Así trata Guardiola a su lobby mediático hábilmente construido a lo largo de los años con el fin de ensalzar y glorificar su excelsa figura. Se ha cansado hasta de los suyos. Y esto da pie a pensar que su futuro en el Barça toca a su fin. Y a lo mejor ni siquiera cumple el año que ha firmado porque "está cansado" y se le han quitado las ganas de hablar. Mientras tanto, el periodismo catalán sigue tragando y esperando conocer novedades sobre su admirado entrenador a través de medios extranjeros a los que Guardiola no tiene reparo en atender. Por lo visto, el "enfado" del divino Guardiola estaba motivado porque sus medios fieles no le siguen en sus llantos cuando avisa acerca de lo buenos que son los rivales que se enfrentan al Barça. Es decir, él espera que cuando  gana por 5-0 al Betis, la prensa titule que el partido de vuelta será complicadísimo para el Barça. Y como no lee lo que le gustaría leer, se enfada.

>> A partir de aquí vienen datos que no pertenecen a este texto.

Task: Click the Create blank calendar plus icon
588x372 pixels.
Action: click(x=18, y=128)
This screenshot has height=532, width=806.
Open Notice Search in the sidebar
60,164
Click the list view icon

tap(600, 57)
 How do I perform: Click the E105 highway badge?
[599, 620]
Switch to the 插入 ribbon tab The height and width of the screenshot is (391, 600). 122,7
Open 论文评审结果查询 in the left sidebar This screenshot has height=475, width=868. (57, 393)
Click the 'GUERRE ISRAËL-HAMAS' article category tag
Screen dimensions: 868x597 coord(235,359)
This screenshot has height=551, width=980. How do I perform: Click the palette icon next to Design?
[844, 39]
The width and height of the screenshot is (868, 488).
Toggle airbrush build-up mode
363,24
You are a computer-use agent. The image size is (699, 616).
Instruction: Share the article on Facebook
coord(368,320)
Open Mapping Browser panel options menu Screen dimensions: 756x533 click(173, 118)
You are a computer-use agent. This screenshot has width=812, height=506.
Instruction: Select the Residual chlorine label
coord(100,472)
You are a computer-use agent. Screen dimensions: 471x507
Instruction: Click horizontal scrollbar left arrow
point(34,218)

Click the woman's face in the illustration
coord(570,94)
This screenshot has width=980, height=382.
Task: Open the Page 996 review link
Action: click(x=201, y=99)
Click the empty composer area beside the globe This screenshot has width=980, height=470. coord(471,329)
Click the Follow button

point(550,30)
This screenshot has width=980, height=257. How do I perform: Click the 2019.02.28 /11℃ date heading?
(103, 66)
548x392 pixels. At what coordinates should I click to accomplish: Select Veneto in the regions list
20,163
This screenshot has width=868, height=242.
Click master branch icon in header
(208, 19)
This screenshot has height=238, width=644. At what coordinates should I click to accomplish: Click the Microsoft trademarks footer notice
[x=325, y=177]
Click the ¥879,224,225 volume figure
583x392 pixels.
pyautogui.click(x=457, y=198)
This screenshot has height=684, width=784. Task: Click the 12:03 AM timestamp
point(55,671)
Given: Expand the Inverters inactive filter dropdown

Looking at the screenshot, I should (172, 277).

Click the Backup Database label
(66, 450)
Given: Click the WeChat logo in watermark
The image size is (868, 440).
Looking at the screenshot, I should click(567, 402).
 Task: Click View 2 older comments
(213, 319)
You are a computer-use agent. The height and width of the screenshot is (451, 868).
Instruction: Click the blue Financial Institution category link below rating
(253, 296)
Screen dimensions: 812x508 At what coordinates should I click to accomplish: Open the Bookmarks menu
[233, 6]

Por mucho menos habrían crucificado a Mourinho en Barcelona. Pero eso no ocurrirá, porque Mourinho ni se ha cansado ni se cansará nunca del Real Madrid. Además, Mou sabe que en su sueldo entra dar la cara en las ruedas de prensa. Lo bueno del caso es que a Guardiola le ha dado por montar numeritos y acaparar protagonismo en los días previos a los más que probables cuatro enfrentamientos que el calendario va a deparar al Barcelona y al Real Madrid. Desviando la atención  hacia su persona y acaparando el protagonismo, lo único que puede conseguir Guardiola es descentrar a los suyos.

El madridismo celebra el nuevo rumbo que toman los acontecimientos en el Camp Nou. Como diría Hermel, el fin de ciclo se acerca. Y cuando Guardiola esté fuera del Barça, en cualquier equipo, descubrirá lo dura que es la vida cuando no se tiene a un lobby mediático detrás dispuesto a adorarle y a taparle todos sus desplantes. Ya se enterará.